WORK TO DO –
Output the listing from the line containing "The image size is (940, 600)." through the line containing "Action: click(304, 21)", reproduced verbatim, with no pictures included.

DATASET CONTENT –
— start —
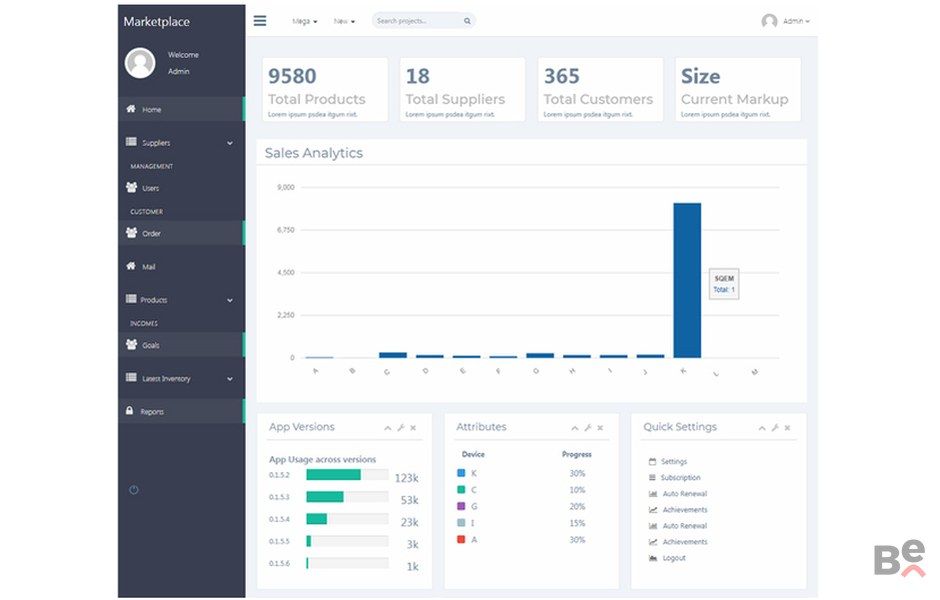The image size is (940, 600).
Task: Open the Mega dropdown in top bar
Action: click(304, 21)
— end —
— start —
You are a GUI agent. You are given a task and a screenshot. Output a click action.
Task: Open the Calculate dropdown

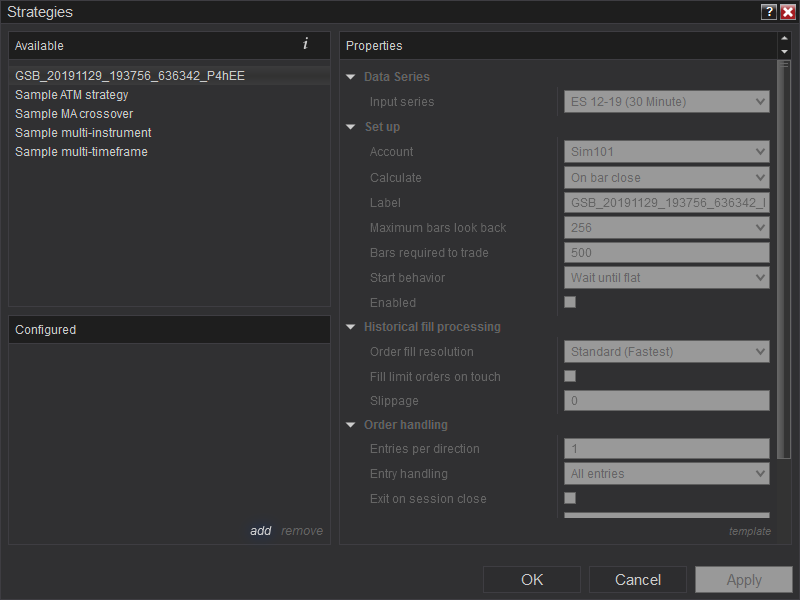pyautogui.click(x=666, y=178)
— end —
RESPONSE TO THIS TASK –
The image size is (940, 600).
Task: Open the Mega dropdown in top bar
Action: click(304, 21)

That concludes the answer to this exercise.